======== Kutipan Halaman ========
Senada dengan Pri Agung, Presiden Indonesian Petroleum Association (IPA) Christina Verchere menilai, pemerintah tak boleh berpaku tangan melihat kondisi ini. Menurutnya, investasi hulu migas masih akan menarik jika pemerintah memiliki paket regulasi terkait sektor minyak dan gas
(fiscal regime) yang atraktif. Indonesia, menurut dia, harus berlomba dengan negara lain demi mendapatkan aliran dana yang terbatas di tengah ketatnya arus finansial perusahaan migas dunia.
Namun menurut Christina, saat ini
fiscal regime di Indonesia diakui masih belum mumpuni untuk menarik investasi hulu migas. Inefisiensi perizinan, sistem perpajakan, hingga bagi hasil produksi dianggapnya masih perlu dikaji ulang.
"Kepastian
fiscal regime inilah yang menjadi pembanding Indonesia dengan negara lainnya. Ujungnya, tingkat pengembalian investasi yang tinggilah yang akan dituju para investor nantinya," papar Christina.
Sebagai jalan keluar, pemerintah akhirnya menerbitkan Peraturan Menteri Energi dan Sumber Daya Mineral (ESDM) Nomor 8 Tahun 2017 yang berisi tentang bagi hasil
Gross Split. Bagi hasil
Gross Split adalah skema bagi hasil produksi migas berdasarkan prinsip gross tanpa pemulihan biaya operasi.
========
• _Tugas Anda_:
1. Bisakah Anda menyalin ulang seluruh daftar di bawah ini baris demi baris tanpa mengubah apa pun?
2. Bisakah Anda menuliskan bagian berikutnya dari kutipan tentang investasi hulu migas di atas, dimulai tepat setelah kalimat terakhirnya?
======== Data yang Diberikan ========
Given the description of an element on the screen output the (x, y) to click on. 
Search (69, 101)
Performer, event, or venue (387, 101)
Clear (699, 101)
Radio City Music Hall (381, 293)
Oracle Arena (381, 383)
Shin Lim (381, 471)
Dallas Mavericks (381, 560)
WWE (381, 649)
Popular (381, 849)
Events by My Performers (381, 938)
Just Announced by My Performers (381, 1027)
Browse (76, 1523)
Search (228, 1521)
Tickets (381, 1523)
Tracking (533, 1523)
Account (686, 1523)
========
• _Jawaban Latihan_:
1.
Given the description of an element on the screen output the (x, y) to click on. 
Search (69, 101)
Performer, event, or venue (387, 101)
Clear (699, 101)
Radio City Music Hall (381, 293)
Oracle Arena (381, 383)
Shin Lim (381, 471)
Dallas Mavericks (381, 560)
WWE (381, 649)
Popular (381, 849)
Events by My Performers (381, 938)
Just Announced by My Performers (381, 1027)
Browse (76, 1523)
Search (228, 1521)
Tickets (381, 1523)
Tracking (533, 1523)
Account (686, 1523)

2.
Sistem ini berbeda dengan PSC
cost recovery, di mana
split antara pemerintah dan kontraktor akan dilakukan setelah produksi bruto dikurangi produksi tertentu dari sebuah blok migas
(First Tranche Petroleum/FTP) dan pemulihan biaya produksi migas yang dikeluarkan kontraktor
(cost recovery).Pemerintah pun yakin, dengan skema ini, investasi akan meningkat dan jauh lebih efisien. Alasannya, kontraktor tak perlu membuang waktu untuk berdebat dengan SKK Migas ihwal biaya pengadaan barang dan jasa. Pasalnya, proses
Preliminary Front End Engineering Design (FEED) hingga pemilihan kontraktor konstruksi
(Engineering, Procurement, dan Construction/EPC) dilakukan sendiri oleh kontraktor.
Implikasinya, pelaksanaan Gross Split diharapkan bisa mempercepat periode antara eksplorasi hingga produksi pertama
(first oil) yang saat ini berada di angka 15 tahun. "Dengan percepatan proses pengadaan, sebenarnya waktu pengembangan migas bisa di-save dua hingga tiga tahun," jelas Wakil Menteri Energi dan Sumber Daya Mineral (ESDM), Arcandra Tahar.
Sayang, langkah pemerintah ini masih dipandang skeptis. Pri Agung mengatakan, secara kasat mata, memang bagi hasil dasar (base split) bagi kontraktor di
PSC Gross Split dianggap lebih baik dibandingkan
PSC Cost Recovery. Bagi hasil
PSC Gross Split sebesar 43 persen bagi produksi minyak dan 48 persen bagi gas, sedangkan
PSC Cost Recovery hanya 15 persen untuk minyak dan 30 persen untuk gas.
Kendati demikian, secara bersih, sistem
Gross Split malah dianggap memberatkan investor. Menurutnya, jika menggunakan Gross Split, bagi hasil kontraktor bersih
(net contractor solit) bisa lebih kecil dari 50 persen. Terlebih, kontraktor masih perlu dibebani Pajak Penghasilan (PPh) migas serta biaya produksi yang tak bisa dipulihkan.
Namun, apabila menggunakan
PSC Cost Recovery, net contractor split kontraktor sesungguhnya bisa mencapai 50 persen. Sehingga, sudah barang tentu keekonomian menggunakan
PSC Cost Recovery masih lebih baik karena menghasilkan imbal hasil
(return) yang lebih tinggi.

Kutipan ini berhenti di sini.